The remastering engineer, Mark Wilder, talks in the accompanying booklet of how he “added a little more bass and mid-range” to Miles Ahead, “as well as a little high-treble equalisation to create air around the instruments,” and used a tube compressor to “tone down the treble a little” on Someday My Prince Will Come. Of course they sounded fine to most of us in their original monaural vinyl incarnations, thanks to the particular properties of Columbia’s 30th Street studio and the sensitive ears of the engineers, such as Fred Plaut and Harold Chapman, who worked there but go uncredited in this repackage.
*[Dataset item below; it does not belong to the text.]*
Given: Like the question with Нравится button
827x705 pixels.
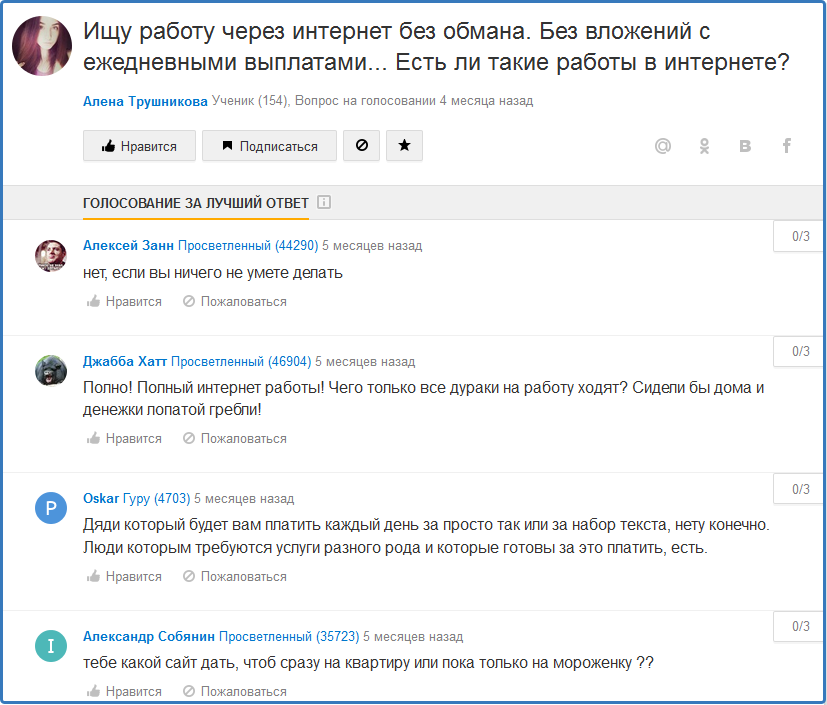Looking at the screenshot, I should pos(138,146).
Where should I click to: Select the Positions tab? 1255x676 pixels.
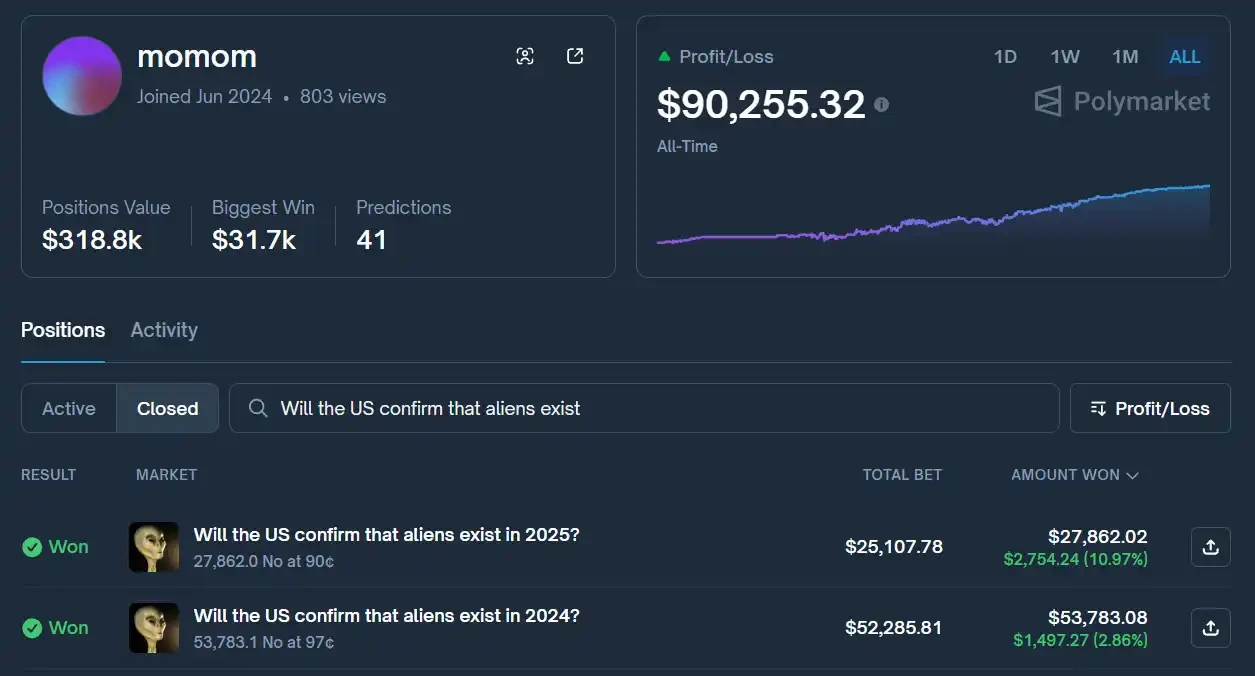[x=62, y=330]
You can listen to these “restored” versions with enormous pleasure, but direct comparisons reveal evidence not always supporting the implication behind the claim of George Avakian, Miles’s first producer at Columbia, that “mono has always been truer to the studio sound and the original intent”. When I flip back and forth between the mono and stereo versions of “Summertime”, a particular favourite from Porgy and Bess, it’s impossible not to notice how the stereophonic picture clarifies the individual voices in Evans’s horn arrangement behind Miles, while in mono they coalesce into a more recessed and undifferentiated blur of subdued colour. Maybe the latter effect is what the arranger had in mind, but somehow I doubt it. On the other hand, I much prefer the sound of Davis’s flugelhorn in the new mono versions of “Springsville” and “Blues for Pablo” from Miles Ahead: it’s more rounded, not so brightly burnished by the studio EQ, and somehow truer to itself.
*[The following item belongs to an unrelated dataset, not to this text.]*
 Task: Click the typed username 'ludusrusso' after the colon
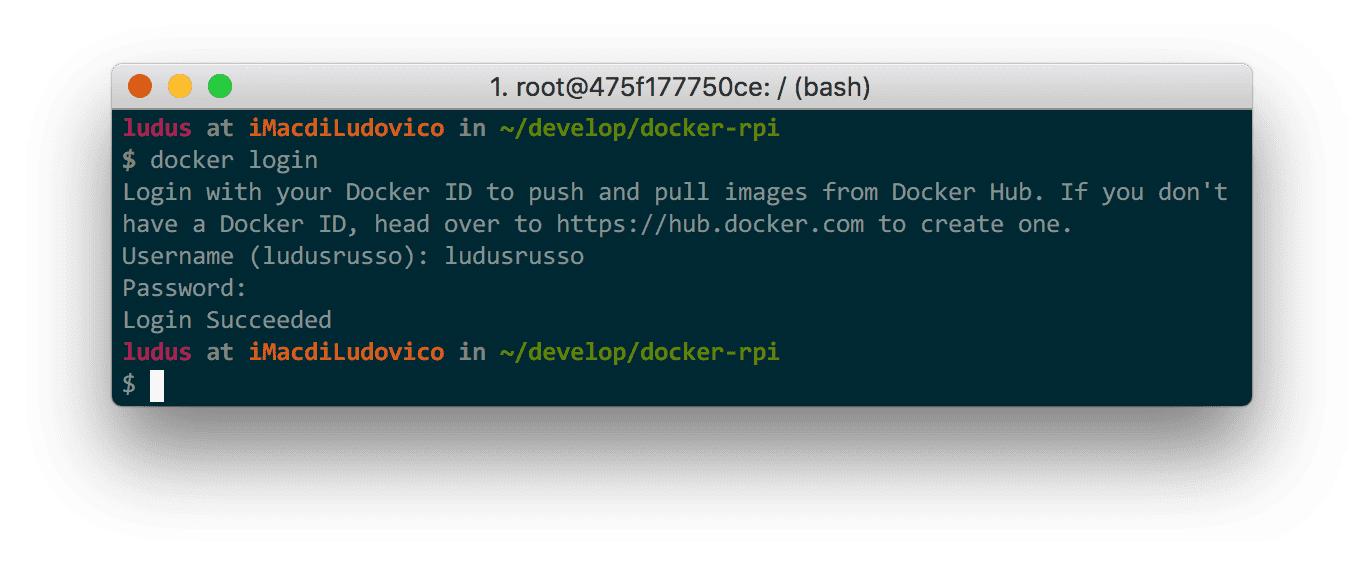514,256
These matters are less of a consideration when it comes to the combo albums, where mix and balance are more straightforward, although I’ve never been sure whether I prefer to hear “Milestones” — probably my favourite piece of music ever, when all is said and done — with all the instruments separated and laid out in a panorama, every detail highlighted, or with the tighter aural focus of the version in which I learnt to love it, and which still seems perfectly suited to its sense of forward movement.
Just in terms of the music, the album that interests me most at the moment is Someday My Prince Will Come, always seen as a transitional affair in terms of Davis’s career. Perhaps feeling that his basic 1961 working quintet with Hank Mobley on tenor was not stimulating enough, Miles invited John Coltrane back to play on two of the album’s six pieces, both in 3/4, a metre in which Coltrane was deeply involved with his own quartet: the title track (where he solos after Miles, Mobley and Wynton Kelly, providing the piece with its climax), and the modal, Spanish-tinged “Teo”, on which his long solo is an absolute beauty. Davis’s own playing is luminous and inventive thoroughout, particularly on “Teo” and the ballads: “Old Folks”, “Drad-Dog” and “I Thought About You”.
It’s wonderful to listen closely to this music again. And I certainly don’t want to do Mr Wilder — or the reissue producer, Steve Berkowitz — a disservice. Maybe their diligence has made it a little easier, for instance, to appreciate the genius of Paul Chambers on these marvellous recordings, to which the great bassist, with his lovely tone, impeccable note selection and peerless swing, contributed so much. And if that’s so, perhaps we can say the whole project was worthwhile.
* The photograph of Miles Davis (playing flugelhorn) was taken by Don Hunstein during the Miles Ahead sessions and appears in the booklet accompanying The Original Mono Recordings (Columbia/Legacy).